## [TRY IT]
Without pictures, return the lines from the one containing "This screenshot has" through the last line of the data below, exactly.

+++++

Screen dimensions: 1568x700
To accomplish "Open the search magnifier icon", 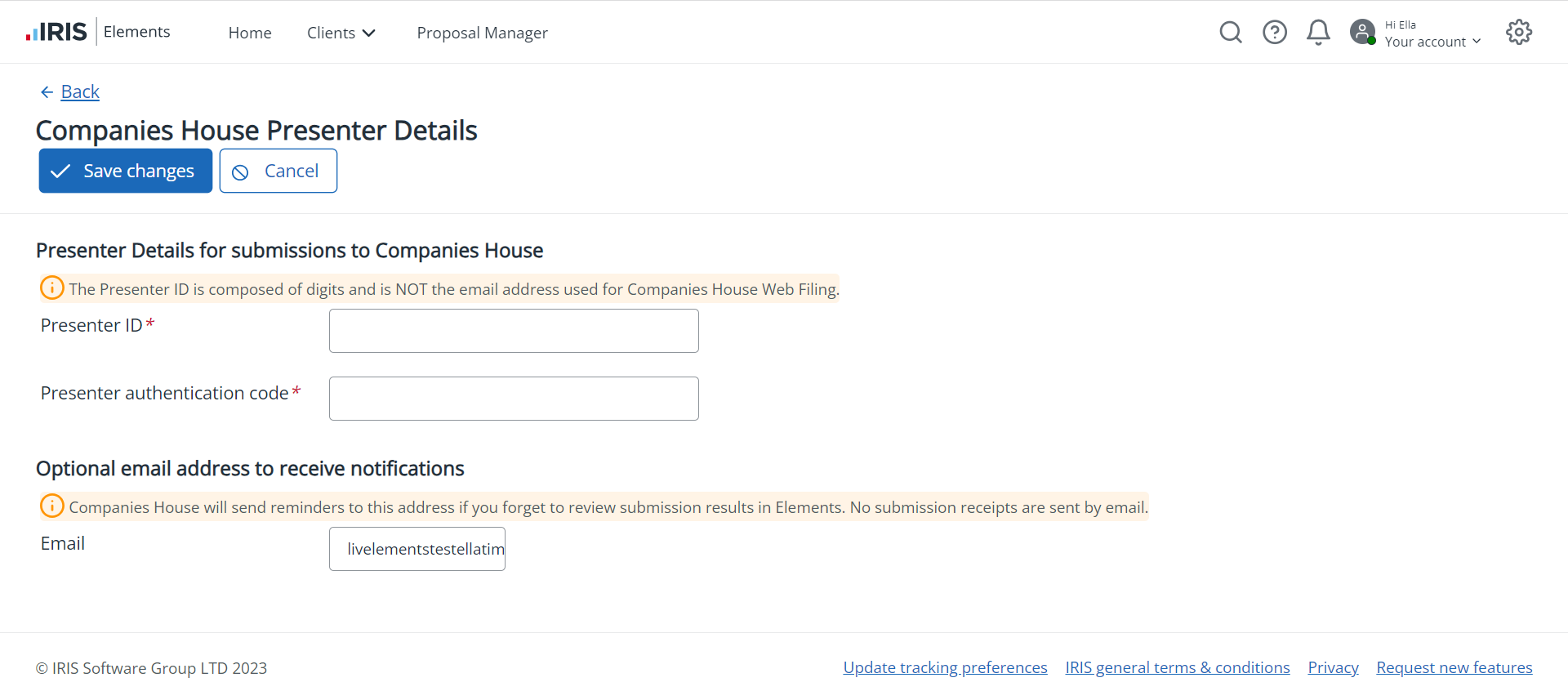I will pos(1230,32).
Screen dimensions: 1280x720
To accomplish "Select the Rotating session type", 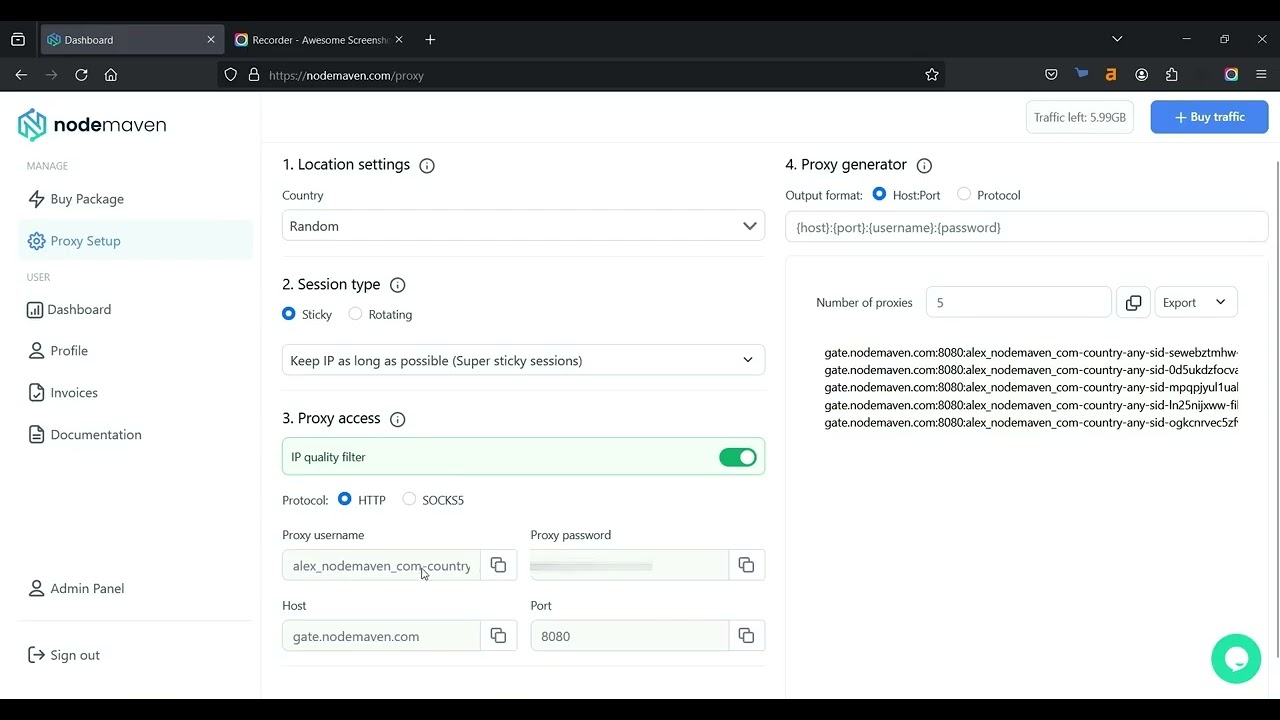I will [x=356, y=314].
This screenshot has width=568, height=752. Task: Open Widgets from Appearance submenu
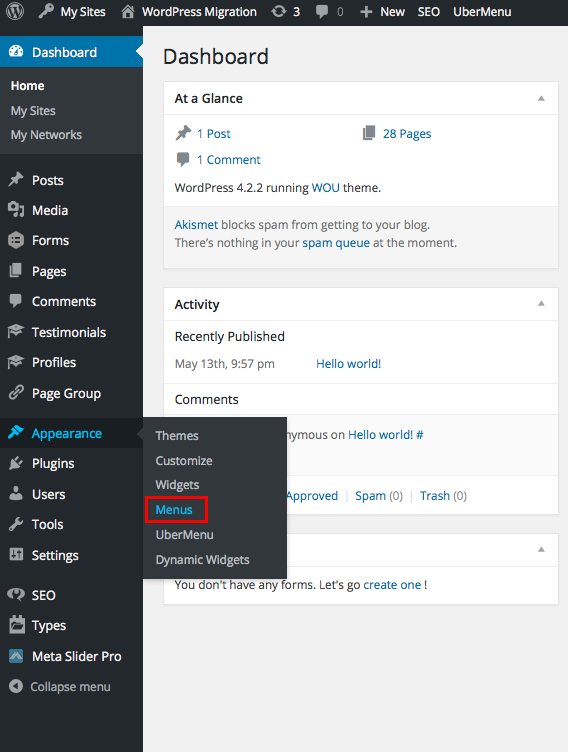pos(177,484)
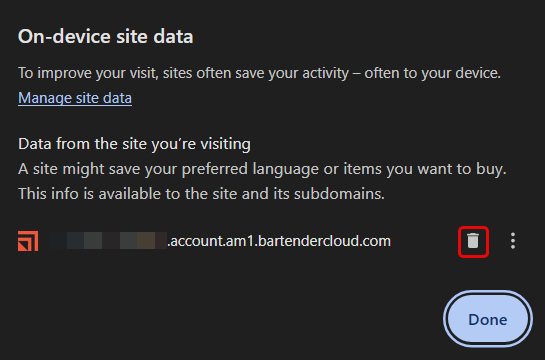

+++++

## [TASK RESPONSE]
This screenshot has width=568, height=752. Task: Open Widgets from Appearance submenu
pos(177,484)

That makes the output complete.